Under the Companies (Guernsey) Law, 2008, as amended (the “Law”) a director includes an “alternate director and any person occupying the position of director, by whatever name called”. It is important to note that there is no distinction between directors and alternate directors, nor executive and non-executive directors, so that all duties that apply to a director also apply to an executive director, a non-executive director and an alternate director.

The Law treats a “shadow director”, being a “person in accordance with whose directions or instructions the directors of the company are accustomed to act”, as being a director for certain purposes, including in relation to conflicts of interest. Crucial here is the concept of directions or instructions – giving advice to a director does not make the adviser a shadow director. In our view, the directors’ duties set out below generally apply equally to a shadow director.

What do directors do?

Directors are officers and agents of the company and they manage, direct and supervise the affairs of the company in accordance with the company’s Memorandum and Articles of Incorporation (the “Memorandum” and “Articles” respectively), statutory and regulatory requirements as well as best practices. Directors manage, direct and supervise by:

  • receiving up to date and accurate information regarding the conduct of the business of the company;
  • attending regular board meetings; and
  • making informed decisions regarding the company’s future.
Duties and responsibilities of a director to a Guernsey company

Under the Law, a director’s fiduciary duties are not codified into a consolidated list as has been done in some other jurisdictions, such the UK.

However, Guernsey has imported the English common law position of directors’ duties as it stood prior to its codification into UK statute, and this has been confirmed and developed by the Guernsey Courts.

These duties are broken down into two distinct categories:

  • fiduciary duties, which relate to honesty and loyalty; and
  • duties of skill, care and diligence, which relate to competence.
Fiduciary duties

Duty to act in the best interests of the company

The core fiduciary duty of a director is one of loyalty – a director must act in what they honestly consider to be the best interests of the company.

This duty is discharged if the director honestly believes that they are acting in the company’s best interests even if the relevant act was not in the company’s best interests as considered objectively. Guernsey law considers this by applying a subjective test that relates to the director’s state of mind and whether they believed they were acting in the best interests of the company.

However, to the extent that the director’s belief is so unreasonable that doubt can be cast on whether the director actually believed it, Guernsey law also applies an objective test that looks to whether an intelligent and honest person in the position of a director of the company concerned, could, in the whole of the existing circumstances, have reasonably believed that the transactions were for the benefit of the company.

Essentially, the central reason for the action taken by a director must be the best interests of the company. A director must take account of the factors affecting the company’s relationships and performance and act in the way they considers is in good faith. It should be noted that a director’s action is not wrong just because it happens to benefit someone else, but the interests of the company cannot simply be incidental reasons for the action being taken.

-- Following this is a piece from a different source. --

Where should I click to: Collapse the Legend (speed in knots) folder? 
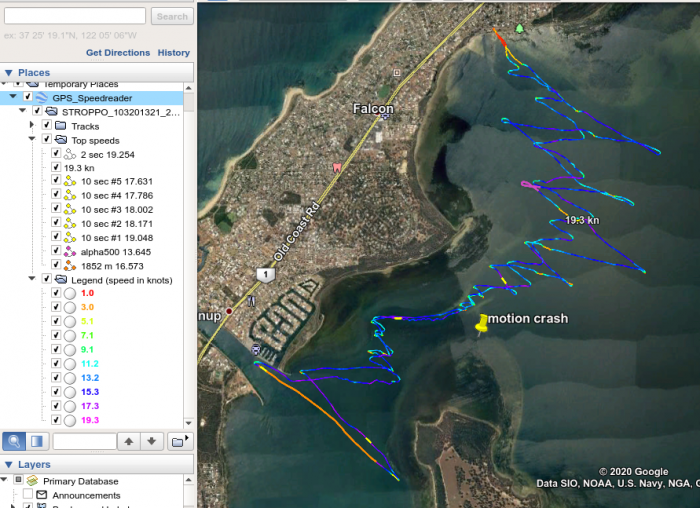(x=33, y=280)
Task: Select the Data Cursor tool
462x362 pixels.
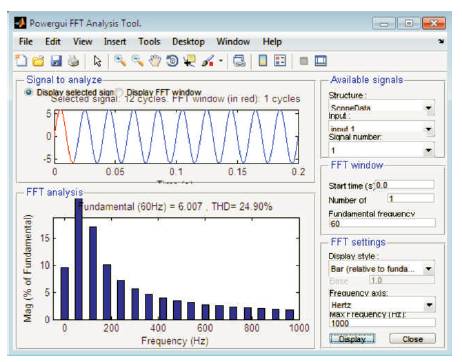Action: click(x=189, y=61)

Duty to act within their powers and for the proper purposes of the company

Directors must act in accordance with the company’s constitution and must exercise their powers for the proper purposes for which they are conferred.

A director may be in breach of the duty for any failure to exercise powers in accordance with the constitution irrespective of whether the director honestly believes that they are exercising their powers properly.

Duty to exercise independent judgement

A director must exercise independent judgement and at a minimum, oversee the company and keep themself sufficiently informed to make their own decisions.

What this means is that the director must not be unduly influenced or coerced when making a decision in respect of the company. A director should put the interests of the company first, without outside control or influence and based on their individual reasonable skill and care. Of course, a board of directors may work together for the common benefit of the company, but ultimately a director is autonomous in their own right and should discharge their duties based on their informed opinions.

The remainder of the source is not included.